On the other hand, schools that have their students wait until later in the curriculum to sit for the exam—including some of the highest-ranked research institutions such as Harvard University and the University of Pennsylvania—will see their class of 2023 student apply to residency in the same cycle but with only a “pass” on their application in lieu of a score.4,5 Additionally, multiple-degree students (who typically take Step 1 with their matriculating class but apply to residency years later) at any medical school will be applying under similar mixed conditions for years after this first cycle with heterogeneous score reports. How will this be handled? Will residency programs only see pass/fail status with numerical scores screened out in years that the applications are mixed? If so, for how long? If not, is that really fair? So far, there has been no indication which policy will be adopted, but any decision appears to come with considerable downsides.

All of the concerns enumerated to this point existed before the global coronavirus disease 2019 pandemic struck, adding to the existing uncertainty surrounding the implications of this precarious decision. While the USMLE addresses issues related to the in-person administration of its exams and a lack of available testing dates due to social distancing policies, some calls to amend the pass/fail decision have been made. In fact, there have been conflicting calls for delaying or expediting implementation of the pass/fail scoring system in relation to the originally intended date of January 2022. A student petition currently circulating online that, in part, asks the USMLE to consider moving the date of implementation of the pass/fail measure to a much earlier date.6 That petition has now amassed more than 2500 electronic signatures of medical students as of mid-May of 2020.7

With the myriad other issues facing the world of medicine at the moment, it is understandable that the once big news in medical education has taken a backseat in the public discourse for the time being. But the worries of preclinical medical students have only been amplified as we try to navigate our schooling while substantial uncertainty predominates on multiple fronts of our future education and professional careers. All attempts to improve medical student well-being should be commended. However, it is unclear what effects this sweeping decision will have on the students currently in its nearest proximity. Much worse than suboptimal incentives is a lack of clear incentives altogether, which is now exactly the paradigm under which preclinical medical students like myself are currently operating. It could be a while before we know whether the days we continue to invest in tediously memorizing mnemonics inside basement apartments all in the hopes of raising our Step 1 scores by just a couple points is actually time well-spent. We may find ourselves looking back and thinking that we should have prioritized our curriculum while also paying greater attention to the most impactful medical development in decades as it played out in real time around us.
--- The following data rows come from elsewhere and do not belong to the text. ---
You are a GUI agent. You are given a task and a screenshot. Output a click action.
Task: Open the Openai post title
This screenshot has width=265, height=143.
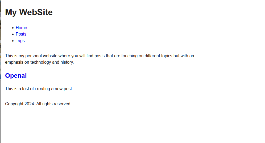(16, 76)
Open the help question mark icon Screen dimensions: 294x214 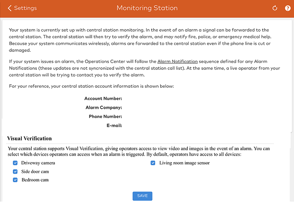[288, 8]
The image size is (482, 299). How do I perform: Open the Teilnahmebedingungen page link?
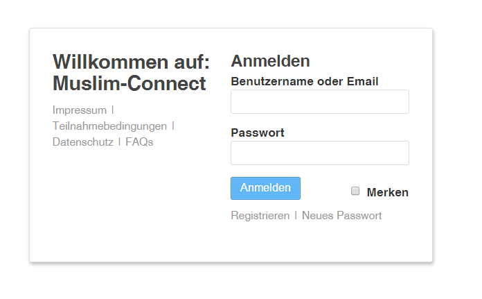[x=109, y=126]
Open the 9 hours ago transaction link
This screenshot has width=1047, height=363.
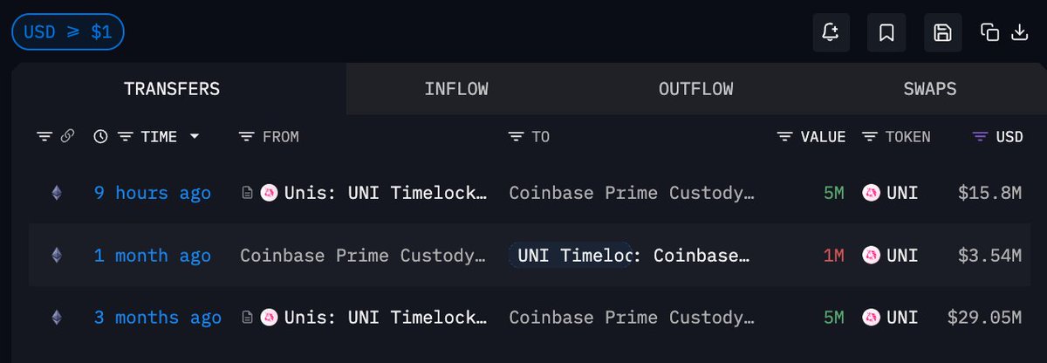click(x=153, y=193)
Perhaps the best thing the USMLE could do, given the circumstances, is to delay the earliest possible date of Step 1 pass/fail implementation by 1 year or more so that the number of current students affected by the change becomes minimal and prospective students have more time to adjust their actions according to their best interests. But honestly, any definitive statement that could shed more light on how our futures are going to be determined would do much to empower students with knowledge around which to plan. Without that, are we not just trading one form of anxiety for another? Until such a revelation occurs, we as preclinical students will just have to join the rest of the world in hedging for very different futures from the stale comfort of social isolation.